Ferrara, 14 marzo 2013 - “Noi, troppo spesso rappresentati come una banda di pericolosi e scatenati teppisti”. E' l'incipit di un comunicato sfogo con il quale il Sap, il Sindacato autonomo di polizia, torna sulla vicenda Aldrovandi e sugli strascichi che si è portata dietro, anche al di fuori delle ben note vicende giudiziarie.
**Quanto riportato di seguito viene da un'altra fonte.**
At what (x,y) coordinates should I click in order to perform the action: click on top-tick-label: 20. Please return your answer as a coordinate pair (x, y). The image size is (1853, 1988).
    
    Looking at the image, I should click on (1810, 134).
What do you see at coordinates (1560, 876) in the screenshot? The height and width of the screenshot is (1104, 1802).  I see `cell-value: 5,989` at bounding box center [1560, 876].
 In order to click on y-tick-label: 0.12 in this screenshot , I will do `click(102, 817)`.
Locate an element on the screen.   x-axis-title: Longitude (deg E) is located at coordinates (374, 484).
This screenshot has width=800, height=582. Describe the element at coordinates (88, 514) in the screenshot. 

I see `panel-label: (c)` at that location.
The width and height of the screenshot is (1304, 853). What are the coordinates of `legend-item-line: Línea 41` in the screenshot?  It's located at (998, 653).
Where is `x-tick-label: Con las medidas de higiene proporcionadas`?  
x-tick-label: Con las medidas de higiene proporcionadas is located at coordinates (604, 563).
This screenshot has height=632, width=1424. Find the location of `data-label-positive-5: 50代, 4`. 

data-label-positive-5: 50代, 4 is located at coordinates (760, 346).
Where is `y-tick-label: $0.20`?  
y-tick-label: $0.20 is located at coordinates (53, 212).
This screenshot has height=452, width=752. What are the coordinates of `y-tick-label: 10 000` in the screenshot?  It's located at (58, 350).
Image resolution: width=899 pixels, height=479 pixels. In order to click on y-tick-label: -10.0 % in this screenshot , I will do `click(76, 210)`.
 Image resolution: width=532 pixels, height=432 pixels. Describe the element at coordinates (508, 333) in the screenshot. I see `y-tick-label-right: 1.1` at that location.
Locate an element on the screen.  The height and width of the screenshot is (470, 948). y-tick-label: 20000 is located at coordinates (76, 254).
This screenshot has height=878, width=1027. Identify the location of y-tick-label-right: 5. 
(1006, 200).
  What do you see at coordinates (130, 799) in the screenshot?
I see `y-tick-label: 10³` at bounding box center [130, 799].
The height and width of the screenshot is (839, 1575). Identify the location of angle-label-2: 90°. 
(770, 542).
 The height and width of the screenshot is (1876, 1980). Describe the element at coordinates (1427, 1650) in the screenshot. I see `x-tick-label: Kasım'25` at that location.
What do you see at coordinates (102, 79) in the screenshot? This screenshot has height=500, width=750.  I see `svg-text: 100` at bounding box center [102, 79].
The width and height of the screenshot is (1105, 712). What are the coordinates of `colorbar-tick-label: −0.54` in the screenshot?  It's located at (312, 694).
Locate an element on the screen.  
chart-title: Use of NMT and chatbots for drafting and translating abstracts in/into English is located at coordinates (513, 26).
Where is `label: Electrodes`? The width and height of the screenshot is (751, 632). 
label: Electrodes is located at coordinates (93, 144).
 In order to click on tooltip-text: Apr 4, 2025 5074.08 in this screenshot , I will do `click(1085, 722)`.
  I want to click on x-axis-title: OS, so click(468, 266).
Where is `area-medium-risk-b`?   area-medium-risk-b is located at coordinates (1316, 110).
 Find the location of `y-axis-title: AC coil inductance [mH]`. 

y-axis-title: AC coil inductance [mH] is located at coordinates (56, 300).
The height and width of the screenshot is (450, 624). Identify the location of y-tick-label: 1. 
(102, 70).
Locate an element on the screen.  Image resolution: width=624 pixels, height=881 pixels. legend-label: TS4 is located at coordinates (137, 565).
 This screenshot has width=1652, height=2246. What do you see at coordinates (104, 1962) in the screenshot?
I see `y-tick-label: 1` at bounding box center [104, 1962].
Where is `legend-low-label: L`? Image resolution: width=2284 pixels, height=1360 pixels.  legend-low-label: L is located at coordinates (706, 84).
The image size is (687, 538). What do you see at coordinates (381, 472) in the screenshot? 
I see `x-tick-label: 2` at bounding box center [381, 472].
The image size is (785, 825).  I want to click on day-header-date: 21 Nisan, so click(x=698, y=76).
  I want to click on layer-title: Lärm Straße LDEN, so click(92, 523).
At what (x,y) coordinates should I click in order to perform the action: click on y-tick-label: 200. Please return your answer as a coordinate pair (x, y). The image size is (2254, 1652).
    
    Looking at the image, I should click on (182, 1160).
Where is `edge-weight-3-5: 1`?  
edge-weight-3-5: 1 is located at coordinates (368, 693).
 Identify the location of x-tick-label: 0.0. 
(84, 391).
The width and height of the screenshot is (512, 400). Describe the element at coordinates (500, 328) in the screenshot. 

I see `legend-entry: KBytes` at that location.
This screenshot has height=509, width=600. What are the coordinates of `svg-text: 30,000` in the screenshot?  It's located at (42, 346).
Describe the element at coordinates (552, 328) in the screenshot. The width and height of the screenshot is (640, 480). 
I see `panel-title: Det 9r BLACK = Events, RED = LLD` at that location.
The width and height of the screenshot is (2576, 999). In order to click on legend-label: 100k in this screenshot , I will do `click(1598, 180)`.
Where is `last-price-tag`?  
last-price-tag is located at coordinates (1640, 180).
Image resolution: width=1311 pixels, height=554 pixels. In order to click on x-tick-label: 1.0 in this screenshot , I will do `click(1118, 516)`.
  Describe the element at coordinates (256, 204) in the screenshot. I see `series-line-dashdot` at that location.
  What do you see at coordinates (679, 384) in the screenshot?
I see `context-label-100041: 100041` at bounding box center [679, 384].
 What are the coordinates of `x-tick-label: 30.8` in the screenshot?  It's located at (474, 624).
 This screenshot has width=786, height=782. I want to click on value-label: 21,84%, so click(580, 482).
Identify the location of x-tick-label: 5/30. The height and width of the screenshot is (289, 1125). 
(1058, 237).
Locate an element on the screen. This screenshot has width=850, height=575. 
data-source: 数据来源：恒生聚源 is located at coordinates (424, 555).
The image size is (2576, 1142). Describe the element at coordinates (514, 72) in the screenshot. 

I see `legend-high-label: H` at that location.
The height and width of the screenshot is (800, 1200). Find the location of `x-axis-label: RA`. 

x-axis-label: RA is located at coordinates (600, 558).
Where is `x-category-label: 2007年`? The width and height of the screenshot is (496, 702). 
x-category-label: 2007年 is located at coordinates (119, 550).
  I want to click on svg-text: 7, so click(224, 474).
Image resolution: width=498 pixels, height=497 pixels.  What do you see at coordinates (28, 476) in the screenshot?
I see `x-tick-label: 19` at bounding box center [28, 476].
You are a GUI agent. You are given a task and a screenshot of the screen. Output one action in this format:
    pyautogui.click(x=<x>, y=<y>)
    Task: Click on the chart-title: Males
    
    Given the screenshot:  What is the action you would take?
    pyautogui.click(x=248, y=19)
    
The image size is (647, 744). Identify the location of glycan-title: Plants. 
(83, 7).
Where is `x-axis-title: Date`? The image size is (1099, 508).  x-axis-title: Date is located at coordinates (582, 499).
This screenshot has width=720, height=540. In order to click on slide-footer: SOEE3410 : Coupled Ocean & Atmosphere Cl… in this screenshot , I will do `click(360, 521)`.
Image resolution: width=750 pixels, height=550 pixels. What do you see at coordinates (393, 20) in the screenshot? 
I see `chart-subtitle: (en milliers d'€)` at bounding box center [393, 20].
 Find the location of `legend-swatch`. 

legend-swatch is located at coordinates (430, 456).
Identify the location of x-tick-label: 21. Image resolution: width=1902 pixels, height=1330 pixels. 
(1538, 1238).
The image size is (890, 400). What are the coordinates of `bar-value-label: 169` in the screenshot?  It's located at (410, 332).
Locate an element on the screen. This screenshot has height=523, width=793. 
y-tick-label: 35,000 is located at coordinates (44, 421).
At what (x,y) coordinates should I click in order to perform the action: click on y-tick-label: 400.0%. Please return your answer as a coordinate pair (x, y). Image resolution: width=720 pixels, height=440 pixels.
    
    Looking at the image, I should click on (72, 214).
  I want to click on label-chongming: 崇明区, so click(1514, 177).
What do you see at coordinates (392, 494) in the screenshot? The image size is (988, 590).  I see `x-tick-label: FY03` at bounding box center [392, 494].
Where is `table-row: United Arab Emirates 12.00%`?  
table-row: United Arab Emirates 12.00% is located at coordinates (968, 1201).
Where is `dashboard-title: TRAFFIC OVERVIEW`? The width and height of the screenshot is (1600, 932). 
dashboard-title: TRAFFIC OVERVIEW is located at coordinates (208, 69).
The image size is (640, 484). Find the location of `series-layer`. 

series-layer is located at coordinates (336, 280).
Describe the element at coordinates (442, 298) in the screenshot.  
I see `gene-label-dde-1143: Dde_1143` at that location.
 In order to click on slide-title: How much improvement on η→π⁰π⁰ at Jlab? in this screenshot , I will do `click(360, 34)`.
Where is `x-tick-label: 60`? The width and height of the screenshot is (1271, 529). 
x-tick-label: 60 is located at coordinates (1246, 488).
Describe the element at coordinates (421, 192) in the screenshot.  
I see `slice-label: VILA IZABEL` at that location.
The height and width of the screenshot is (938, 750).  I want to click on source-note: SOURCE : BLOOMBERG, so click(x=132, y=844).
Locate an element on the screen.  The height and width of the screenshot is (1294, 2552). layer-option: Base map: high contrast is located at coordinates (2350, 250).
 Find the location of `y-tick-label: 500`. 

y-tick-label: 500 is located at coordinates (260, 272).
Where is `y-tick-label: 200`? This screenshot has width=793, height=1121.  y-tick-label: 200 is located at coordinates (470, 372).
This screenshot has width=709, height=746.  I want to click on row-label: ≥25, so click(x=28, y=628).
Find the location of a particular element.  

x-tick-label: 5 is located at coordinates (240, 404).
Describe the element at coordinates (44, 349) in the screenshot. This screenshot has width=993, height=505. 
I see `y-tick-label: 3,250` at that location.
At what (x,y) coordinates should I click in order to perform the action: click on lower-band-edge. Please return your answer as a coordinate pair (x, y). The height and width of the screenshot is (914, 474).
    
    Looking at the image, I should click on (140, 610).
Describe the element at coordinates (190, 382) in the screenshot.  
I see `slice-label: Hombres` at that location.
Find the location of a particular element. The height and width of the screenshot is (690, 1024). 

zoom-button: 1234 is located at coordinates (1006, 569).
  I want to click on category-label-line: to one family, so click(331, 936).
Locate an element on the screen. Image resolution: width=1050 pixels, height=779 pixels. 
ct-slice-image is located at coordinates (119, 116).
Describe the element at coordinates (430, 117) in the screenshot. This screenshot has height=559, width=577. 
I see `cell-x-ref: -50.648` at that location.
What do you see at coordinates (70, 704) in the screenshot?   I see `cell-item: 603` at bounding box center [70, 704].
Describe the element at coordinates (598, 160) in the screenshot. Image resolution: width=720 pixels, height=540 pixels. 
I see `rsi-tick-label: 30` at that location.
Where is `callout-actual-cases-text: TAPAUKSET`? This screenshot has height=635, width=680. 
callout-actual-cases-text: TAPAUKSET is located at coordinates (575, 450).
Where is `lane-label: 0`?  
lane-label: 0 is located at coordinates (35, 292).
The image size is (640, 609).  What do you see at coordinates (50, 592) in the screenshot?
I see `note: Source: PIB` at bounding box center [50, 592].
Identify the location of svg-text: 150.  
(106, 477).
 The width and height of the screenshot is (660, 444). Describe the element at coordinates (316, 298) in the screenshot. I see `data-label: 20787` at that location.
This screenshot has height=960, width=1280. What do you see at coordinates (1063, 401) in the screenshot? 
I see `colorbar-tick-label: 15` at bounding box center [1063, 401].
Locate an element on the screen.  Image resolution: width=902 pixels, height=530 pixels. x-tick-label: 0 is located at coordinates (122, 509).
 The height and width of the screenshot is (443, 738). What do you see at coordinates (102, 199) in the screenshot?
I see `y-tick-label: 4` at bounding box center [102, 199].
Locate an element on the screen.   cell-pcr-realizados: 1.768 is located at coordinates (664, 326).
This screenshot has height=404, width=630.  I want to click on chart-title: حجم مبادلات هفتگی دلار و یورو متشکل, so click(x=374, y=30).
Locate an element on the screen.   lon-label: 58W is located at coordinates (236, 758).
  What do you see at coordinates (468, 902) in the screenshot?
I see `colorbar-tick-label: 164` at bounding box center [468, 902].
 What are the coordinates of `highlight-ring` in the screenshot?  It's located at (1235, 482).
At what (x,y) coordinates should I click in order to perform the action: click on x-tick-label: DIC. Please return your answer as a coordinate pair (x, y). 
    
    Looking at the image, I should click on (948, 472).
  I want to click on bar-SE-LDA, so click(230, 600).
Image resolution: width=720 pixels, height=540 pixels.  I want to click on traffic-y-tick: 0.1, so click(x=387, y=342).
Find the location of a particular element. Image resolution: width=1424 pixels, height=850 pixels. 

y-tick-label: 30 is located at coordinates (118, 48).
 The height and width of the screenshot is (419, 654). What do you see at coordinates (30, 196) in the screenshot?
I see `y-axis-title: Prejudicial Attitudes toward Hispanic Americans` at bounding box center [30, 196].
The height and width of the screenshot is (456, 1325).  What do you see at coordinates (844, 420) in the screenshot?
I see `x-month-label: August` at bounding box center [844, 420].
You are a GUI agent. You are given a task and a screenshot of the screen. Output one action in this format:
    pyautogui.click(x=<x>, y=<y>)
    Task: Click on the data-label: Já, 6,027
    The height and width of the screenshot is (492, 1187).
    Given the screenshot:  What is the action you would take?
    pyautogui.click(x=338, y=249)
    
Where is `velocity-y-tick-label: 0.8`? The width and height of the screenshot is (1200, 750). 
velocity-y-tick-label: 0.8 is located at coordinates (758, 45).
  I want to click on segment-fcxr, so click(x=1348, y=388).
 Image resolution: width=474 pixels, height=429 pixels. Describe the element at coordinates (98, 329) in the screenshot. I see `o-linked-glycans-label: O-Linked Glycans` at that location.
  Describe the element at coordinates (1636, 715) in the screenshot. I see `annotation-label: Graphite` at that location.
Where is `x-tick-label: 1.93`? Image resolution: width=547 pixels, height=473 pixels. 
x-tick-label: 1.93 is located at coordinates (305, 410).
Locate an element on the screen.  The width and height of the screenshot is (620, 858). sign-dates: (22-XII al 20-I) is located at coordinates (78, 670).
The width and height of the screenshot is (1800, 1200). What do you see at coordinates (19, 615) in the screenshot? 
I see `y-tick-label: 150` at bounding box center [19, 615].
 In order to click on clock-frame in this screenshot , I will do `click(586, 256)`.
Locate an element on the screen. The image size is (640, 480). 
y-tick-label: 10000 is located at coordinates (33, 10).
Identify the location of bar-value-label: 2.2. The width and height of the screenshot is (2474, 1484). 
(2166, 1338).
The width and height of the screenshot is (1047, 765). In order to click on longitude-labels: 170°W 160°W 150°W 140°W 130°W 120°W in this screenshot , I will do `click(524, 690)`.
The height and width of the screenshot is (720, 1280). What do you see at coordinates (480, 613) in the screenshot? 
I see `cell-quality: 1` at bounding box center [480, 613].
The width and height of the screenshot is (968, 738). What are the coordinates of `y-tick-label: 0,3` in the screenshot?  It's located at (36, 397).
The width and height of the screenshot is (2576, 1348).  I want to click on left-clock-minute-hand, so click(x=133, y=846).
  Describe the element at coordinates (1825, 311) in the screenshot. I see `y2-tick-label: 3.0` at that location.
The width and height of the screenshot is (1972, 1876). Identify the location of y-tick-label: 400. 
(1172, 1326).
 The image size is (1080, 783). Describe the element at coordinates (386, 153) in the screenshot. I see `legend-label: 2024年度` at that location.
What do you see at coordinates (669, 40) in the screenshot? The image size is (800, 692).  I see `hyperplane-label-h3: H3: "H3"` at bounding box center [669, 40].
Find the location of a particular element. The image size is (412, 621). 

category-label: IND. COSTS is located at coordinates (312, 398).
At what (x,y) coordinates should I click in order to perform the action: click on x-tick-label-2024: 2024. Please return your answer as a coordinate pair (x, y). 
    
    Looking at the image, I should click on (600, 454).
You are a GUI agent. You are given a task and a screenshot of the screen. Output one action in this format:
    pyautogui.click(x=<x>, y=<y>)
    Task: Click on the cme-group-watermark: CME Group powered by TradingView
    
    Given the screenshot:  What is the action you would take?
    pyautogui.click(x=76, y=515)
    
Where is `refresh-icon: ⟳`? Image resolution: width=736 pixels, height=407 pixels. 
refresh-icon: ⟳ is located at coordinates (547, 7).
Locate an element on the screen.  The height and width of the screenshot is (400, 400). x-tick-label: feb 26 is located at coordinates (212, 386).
“Noi del sindacato – continua la nota - rappresentiamo i poliziotti, intendendoli come lavoratori del comparto sicurezza e dunque accogliamo con malessere che donne ed uomini impegnati in uno strenuo lavoro al servizio della collettività, vengano apostrofati in tale modo, senza che in via ufficiale nessuno abbia mai palesato il proprio sdegno”. Fatta questa premessa, il sindacato di polizia si addentra più nel dettaglio nel caso di Federico Aldrovandi, il 18enne morto in via Ippodromo nel settembre del 2005, definito nella nota un “dramma vero e irreparabile”: “Dopo tante polemiche, dibattiti, processi, esternazioni pubbliche, cortei, concerti, si continua (chissà perché), a non voler considerare i fatti nella loro interezza. Rimangono sfuocati sullo sfondo gli eventi e le circostanze che si sono concatenati portando Federico a trovarsi da solo, in quelle condizioni, in via Ippodromo. Il quadro generale – prosegue il comunicato - mette crudamente a nudo la nostra incapacità di cogliere i segnali di un disagio, la facilità con la quale circolano gli stupefacenti, la scarsità o la mancanza di preparazione di chi soccorre e di chi deve intervenire in tali drammatici momenti, le dotazioni superate ed inadeguate, l’attitudine ad individuare un solo responsabile, così tutti gli altri possono chiamarsi candidamente 'fuori' da ogni responsabilità materiale o morale. Tra le tante cose sentite o lette, ci sono affermazioni che lasciano però scorgere un’affiorante volontà di mettere da parte le animosità e le contrapposizioni; pare trasparire la voglia di andare oltre ed analizzare non solo l’episodio, ma il contesto nel quale è scaturita la tragedia. Dette istanze – conclude il Sap - obbligano tutti a guardarsi dentro e provare a capire se stiamo tentando di fare qualcosa di concreto affinché non succeda di nuovo. Lo dobbiamo a Federico”.